Benchmarks & Performance
Last Updated March 24, 2026
In the modern web ecosystem, parsing Markdown and JSX is often the most expensive operation in a content-heavy build pipeline. When generating thousands of static pages in Next.js or processing vast amounts of documentation, the JavaScript bottleneck becomes painfully obvious.
We built Omni-Core to eliminate this bottleneck entirely. Here are the numbers.
WASM
Native Node
The 23x Speed Multiplier
In our standardized test suite, Omni-MDX consistently outperforms traditional JavaScript-based MDX parsers (like the remark ecosystem) by a factor of 20x to 25x depending on the complexity of the file.
When parsing a standard 500-line MDX document containing mixed Markdown, React components, and LaTeX formulas:
- Traditional JS Parser: ~12.5 milliseconds per file.
- Omni-MDX (WASM/Native): ~0.53 milliseconds per file.
If your documentation site has 2,000 pages, Omni-MDX reduces the AST generation time from 25 seconds down to just 1 second.
Methodology
We believe in transparent, reproducible benchmarks. Our performance metrics are continuously tracked in our CI/CD pipeline across all supported environments.
1. JavaScript / WebAssembly (tinybench)
For the JS ecosystem, we use tinybench (the benchmarking tool powering Vitest). We measure the exact time it takes to go from a raw string to a fully queryable AST object in V8. This includes the WASM instantiation, the Rust parsing, the OCP Binary encoding, and the Zero-Copy JavaScript decoding.
2. Python (pytest-benchmark)
For our Python bindings (omni-mdx), we use pytest-benchmark. We compare Omni-Core against popular Python Markdown libraries. Because PyO3 allows direct memory access, the Python extension achieves near-identical speeds to the Node.js Native Addon, parsing hundreds of megabytes of text per second.
3. Rust Core (criterion)
At the lowest level, we benchmark the isolated Rust parser using criterion. This allows us to track micro-optimizations in the Lexer. The raw Rust engine operates in the realm of microseconds (µs), completely saturating the CPU’s L1 cache thanks to its flat memory layout.
Beyond Speed: Memory Predictability
While the execution speed is the headline feature, the most significant architectural win is Memory Predictability.

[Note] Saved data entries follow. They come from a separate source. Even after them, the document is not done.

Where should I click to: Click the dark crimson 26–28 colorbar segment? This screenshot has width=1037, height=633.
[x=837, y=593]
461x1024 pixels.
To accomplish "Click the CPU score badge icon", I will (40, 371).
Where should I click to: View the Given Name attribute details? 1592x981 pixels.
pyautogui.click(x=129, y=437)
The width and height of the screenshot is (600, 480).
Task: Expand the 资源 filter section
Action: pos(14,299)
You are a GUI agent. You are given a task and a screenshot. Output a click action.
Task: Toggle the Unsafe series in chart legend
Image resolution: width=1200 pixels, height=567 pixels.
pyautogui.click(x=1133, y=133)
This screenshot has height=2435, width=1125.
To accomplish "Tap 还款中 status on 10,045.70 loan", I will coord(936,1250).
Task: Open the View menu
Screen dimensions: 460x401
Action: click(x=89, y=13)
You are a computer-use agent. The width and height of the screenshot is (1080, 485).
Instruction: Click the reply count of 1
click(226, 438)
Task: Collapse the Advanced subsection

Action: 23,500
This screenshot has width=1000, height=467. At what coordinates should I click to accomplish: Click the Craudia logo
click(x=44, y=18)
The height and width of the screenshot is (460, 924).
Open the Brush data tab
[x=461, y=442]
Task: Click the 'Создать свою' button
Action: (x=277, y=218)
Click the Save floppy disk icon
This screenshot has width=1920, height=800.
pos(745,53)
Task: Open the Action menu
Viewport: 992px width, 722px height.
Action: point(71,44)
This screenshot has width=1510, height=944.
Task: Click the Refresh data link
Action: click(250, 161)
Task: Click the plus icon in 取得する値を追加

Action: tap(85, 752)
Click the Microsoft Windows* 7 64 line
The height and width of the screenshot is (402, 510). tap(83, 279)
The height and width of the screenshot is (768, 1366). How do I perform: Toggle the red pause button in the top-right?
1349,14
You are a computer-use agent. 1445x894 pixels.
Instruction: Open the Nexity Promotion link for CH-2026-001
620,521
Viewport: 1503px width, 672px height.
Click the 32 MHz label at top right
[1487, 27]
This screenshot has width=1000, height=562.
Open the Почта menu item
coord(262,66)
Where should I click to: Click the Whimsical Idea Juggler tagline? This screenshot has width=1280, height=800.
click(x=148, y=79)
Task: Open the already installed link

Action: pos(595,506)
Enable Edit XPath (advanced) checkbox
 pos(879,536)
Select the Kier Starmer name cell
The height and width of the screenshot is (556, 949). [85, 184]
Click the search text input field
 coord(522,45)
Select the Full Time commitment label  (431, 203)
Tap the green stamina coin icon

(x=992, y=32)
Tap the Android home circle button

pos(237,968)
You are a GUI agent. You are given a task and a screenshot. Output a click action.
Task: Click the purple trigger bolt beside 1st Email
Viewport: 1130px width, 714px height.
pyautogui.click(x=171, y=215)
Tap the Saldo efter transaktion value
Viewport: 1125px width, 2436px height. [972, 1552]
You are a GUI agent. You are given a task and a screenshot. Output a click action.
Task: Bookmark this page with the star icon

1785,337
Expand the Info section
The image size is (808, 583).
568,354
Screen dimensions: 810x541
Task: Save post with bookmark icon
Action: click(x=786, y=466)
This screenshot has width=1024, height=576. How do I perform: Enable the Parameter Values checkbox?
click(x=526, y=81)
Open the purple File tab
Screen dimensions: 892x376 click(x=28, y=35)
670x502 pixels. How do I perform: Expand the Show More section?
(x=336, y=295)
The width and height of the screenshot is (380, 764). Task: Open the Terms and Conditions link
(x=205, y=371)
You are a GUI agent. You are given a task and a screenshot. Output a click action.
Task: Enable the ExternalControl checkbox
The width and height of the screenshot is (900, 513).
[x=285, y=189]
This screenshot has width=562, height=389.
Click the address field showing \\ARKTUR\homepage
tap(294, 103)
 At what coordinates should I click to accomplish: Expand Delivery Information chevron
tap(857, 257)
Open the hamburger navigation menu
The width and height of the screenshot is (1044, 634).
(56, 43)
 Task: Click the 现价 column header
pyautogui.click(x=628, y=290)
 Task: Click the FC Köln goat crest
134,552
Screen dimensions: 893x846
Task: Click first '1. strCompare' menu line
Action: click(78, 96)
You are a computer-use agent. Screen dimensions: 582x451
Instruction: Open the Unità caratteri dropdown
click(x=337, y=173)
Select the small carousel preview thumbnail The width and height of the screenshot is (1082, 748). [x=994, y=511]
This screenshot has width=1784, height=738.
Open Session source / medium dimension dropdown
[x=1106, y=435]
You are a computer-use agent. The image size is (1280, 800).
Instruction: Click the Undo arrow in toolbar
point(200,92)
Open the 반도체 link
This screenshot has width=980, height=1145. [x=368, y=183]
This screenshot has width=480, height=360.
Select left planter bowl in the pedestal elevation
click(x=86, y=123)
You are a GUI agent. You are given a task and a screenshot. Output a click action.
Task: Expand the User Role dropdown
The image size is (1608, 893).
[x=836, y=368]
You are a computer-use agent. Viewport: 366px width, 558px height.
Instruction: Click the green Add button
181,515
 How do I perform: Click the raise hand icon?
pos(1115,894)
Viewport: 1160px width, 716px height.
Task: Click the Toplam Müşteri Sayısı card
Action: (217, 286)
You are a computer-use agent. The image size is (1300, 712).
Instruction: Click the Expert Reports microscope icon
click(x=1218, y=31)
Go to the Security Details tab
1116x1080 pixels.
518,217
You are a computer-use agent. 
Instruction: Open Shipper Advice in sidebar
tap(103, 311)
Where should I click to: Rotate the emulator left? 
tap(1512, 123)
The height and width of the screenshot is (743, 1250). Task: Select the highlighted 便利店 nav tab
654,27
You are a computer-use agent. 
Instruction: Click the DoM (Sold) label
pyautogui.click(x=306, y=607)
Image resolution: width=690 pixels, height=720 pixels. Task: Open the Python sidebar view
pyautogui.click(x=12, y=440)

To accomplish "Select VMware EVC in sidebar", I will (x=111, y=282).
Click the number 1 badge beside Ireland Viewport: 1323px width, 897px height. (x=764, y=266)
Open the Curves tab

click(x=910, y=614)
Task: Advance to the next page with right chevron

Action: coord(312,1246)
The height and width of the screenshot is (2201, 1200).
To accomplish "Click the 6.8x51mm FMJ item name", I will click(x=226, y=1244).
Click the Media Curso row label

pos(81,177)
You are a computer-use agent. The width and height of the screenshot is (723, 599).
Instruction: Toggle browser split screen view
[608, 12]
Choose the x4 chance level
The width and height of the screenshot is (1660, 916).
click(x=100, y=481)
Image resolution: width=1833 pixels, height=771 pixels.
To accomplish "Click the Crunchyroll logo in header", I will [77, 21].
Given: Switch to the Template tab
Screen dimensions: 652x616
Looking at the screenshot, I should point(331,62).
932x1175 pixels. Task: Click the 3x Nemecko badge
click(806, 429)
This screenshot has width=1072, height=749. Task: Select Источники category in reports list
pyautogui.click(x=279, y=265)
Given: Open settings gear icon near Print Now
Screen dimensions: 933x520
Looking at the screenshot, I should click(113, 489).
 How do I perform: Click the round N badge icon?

JavaScript parsers allocate millions of temporary objects (AST nodes, tokens, regex matches) on the V8 heap, triggering massive Garbage Collection (GC) pauses that block the main thread.
Because Omni-MDX performs all allocations in Rust and transfers data via a flat OCP Binary buffer, the host language’s memory heap remains virtually untouched. Your server uses less RAM, avoids GC spikes, and maintains a perfectly flat performance curve even under heavy concurrent load.